Cork's new elective hospital must be allowed adequate theatre time to tackle waiting lists, says TD

Cork North Central TD Colm Burke said that the elective hospital cannot be a day facility in which in-patients are not accepted for more complicated procedures such as knee replacements
Cork's new elective hospital must be allowed adequate theatre time to tackle waiting lists, says TD

Cork North Central TD Colm Burke said that the elective hospital cannot be a day facility in which in-patients are not accepted for more complicated procedures such as knee replacements.

FINE Gael's spokesperson for health has called for an elective hospital in which consultants are given adequate theatre time to carry out procedures that will help to tackle current waiting lists.

Cork North Central TD Colm Burke said that the elective hospital cannot be a day facility in which in-patients are not accepted for more complicated procedures such as knee replacements.

He was speaking after a scheduled discussion amongst Cabinet in relation to the elective hospital, the location of which is yet to be revealed, was deferred last week.

“Sláintecare are pressing for the elective hospital to be a day facility only but they’re not taking into account that the South Infirmary, for instance, has passed its sell-by date,” he said.

He said that although there are a lot of additions such as theatres and clinics physically built in the hospital, that “it can only continue for a period of time but not continue indefinitely”.

Deputy Burke said that the new hospital is also not going to solve the issues with overcrowding and waiting lists right away as “the design will take 12 months, planning process will take at least another six to eight months and the build then will take at least 12 to 18 months”.

He said that he has been contacted by people who are prepared to design, build and provide a site for the elective hospital on a public-private partnership (PPP) basis.

“It’s still far cheaper than waiting for a Government department to raise the money, it's far cheaper so that you can get it dealt with faster and then you have a combined team in the sense of the whole process,” he said.

Deputy Burke said he raised the use of PPP for hospital facilities at a recent PAC meeting with the head of the National Treasury Management Agency (NTMA) who he said advised that it is “a good time to be doing PPP because people who are doing the financing are looking for investment opportunities and the interest rates are quite low”.

“So you pay back over 25 years and you fix the borrowing rate at 2 or 3%. It's very low on real terms and as the NTMA says it's very easy and we’re now borrowing money at 0.14% so we have over €10 billion or €15 billion borrowed at that rate.

“In 2009, we paid €7.5 billion in interest and this year we’ll pay €4 billion even though we have more money borrowed and next year we will have €3.5 billion in interest and therefore this is an opportunity now to do a major project like this when interest rates are low.

“By having PPP it’s not on the State borrowing because it's design-build and leased back and after 25 years the State takes over the facility,” he said.

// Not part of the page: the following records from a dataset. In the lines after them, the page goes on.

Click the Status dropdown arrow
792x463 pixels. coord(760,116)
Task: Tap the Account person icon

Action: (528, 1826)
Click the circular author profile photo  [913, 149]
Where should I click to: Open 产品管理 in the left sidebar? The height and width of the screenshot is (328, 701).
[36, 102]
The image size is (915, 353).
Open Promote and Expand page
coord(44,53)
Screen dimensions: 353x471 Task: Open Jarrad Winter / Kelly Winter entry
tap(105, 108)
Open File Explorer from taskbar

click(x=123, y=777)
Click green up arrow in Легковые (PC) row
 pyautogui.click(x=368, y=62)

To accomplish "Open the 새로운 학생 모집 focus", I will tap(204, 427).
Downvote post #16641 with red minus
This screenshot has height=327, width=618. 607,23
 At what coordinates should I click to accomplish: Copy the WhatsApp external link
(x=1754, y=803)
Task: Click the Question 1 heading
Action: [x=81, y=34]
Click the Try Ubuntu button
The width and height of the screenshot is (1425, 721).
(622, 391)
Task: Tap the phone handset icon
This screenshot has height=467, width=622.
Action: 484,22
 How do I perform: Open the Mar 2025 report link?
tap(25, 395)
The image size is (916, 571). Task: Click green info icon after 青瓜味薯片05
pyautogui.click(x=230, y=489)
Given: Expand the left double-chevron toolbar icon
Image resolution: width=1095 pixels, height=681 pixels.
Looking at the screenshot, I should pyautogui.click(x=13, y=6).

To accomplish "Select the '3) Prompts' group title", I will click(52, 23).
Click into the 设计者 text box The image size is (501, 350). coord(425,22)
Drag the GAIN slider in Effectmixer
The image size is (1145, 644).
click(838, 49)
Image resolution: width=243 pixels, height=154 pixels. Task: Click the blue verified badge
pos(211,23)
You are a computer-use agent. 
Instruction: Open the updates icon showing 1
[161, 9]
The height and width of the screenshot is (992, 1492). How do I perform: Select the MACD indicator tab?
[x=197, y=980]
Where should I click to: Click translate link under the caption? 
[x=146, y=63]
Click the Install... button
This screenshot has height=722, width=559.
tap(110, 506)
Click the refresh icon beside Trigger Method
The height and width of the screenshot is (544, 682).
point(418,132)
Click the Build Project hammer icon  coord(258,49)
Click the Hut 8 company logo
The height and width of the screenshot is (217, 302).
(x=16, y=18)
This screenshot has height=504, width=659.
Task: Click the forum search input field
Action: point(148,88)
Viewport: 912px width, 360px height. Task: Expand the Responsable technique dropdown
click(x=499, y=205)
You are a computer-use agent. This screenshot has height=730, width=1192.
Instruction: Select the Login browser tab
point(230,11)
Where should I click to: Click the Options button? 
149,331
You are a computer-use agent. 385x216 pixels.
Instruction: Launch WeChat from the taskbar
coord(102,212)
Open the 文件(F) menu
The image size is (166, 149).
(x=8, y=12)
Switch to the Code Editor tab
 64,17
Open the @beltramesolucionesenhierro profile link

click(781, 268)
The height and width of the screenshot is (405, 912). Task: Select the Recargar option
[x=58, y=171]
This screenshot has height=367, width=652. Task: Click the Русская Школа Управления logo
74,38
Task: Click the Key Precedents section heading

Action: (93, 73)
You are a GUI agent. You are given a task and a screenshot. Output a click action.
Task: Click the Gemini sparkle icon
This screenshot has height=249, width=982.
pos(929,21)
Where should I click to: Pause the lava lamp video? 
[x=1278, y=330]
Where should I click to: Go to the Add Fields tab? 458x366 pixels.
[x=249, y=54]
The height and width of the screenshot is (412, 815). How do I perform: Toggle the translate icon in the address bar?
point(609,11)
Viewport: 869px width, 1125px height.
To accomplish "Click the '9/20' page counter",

Deputy Burke said that the use of PPP for hospital facilities is “something that we should seriously be looking at”.

He said that one of the biggest issues facing Irish hospitals is that consultants are not being given theatre time to carry out their operations.

He said that there are consultants who are lucky to be scheduled half a day’s theatre time in the working week, which he said is worrying some consultants as with so few operations, they may run into difficulty in having the skill set required in their key area.

Deputy Burke said that some consultants are carrying out two operations a week here in Ireland, while they had carried out multiple operations when working elsewhere “because they had access to a theatre”.

“You need to have a consultant to do the operation, you need theatre staff and an anesthetic team and you need to have a bed when that’s all over to put the patient into and if there’s any one of those components missing you cannot operate properly,” he said.

He said that he does not agree with Sláintecare’s view that catering for in-patients in the elective hospital would “clog up the system” and that a clear policy needs to be put in place in relation to the after care of the patient and their recovery period so that another facility is available to those who may need a longer amount of time to recover than what is predicted.